Getting the operating rooms open at Royal Jubilee meant providing eight additional surgical short-stay beds and six post-surgical beds.
The health authority said in September that Royal Jubilee Hospital was forced to keep an additional operating room closed for almost two months this fall due to ongoing “workforce challenges.”
Depending on the complexity of any case, an OR might see from two to eight procedures a day. Island Health uses five cases a day as an estimate.
Typically in past years, ORs saw closures over summer holidays and sometimes other lulls, including during winter holidays or spring break. However, the last time the ORs at Victoria’s two main hospitals were fully open was September 2022.

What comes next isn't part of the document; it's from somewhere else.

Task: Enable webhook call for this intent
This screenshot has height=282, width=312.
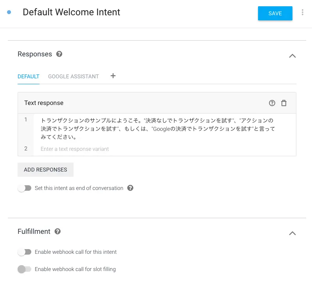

A shortage of health-care workers ranging from specialists and nurses to care aides is affecting everything from hospital operating rooms to emergency rooms in the province, with temporary closures becoming more common.
Island Health says it has taken significant action over the past two months to return south Island operating rooms to full capacity as soon as possible.
That includes using the South Island Surgical Centre and Saanich Peninsula Hospital for more day procedures in orthopedics, general surgery, ear, nose and throat, and pediatric urology cases.
In addition to OR closures, Saanich Peninsula Hospital extended its emergency-room overnight closures in September due to staffing shortages, and there are no plans so far for it to reopen.
MacNeil said the overnight closures have allowed for increased staffing during the day to reduce emergency-room wait times.
“That has given them a bit of space and we’re working with [the doctors] on some plans around physician assistants,” said MacNeil, adding Island Health has told physicians at the hospital that the emergency ward will reopen overnight when “they tell us they’re ready and they feel safe and supported that they have the support there to be providing that 24/7 access.”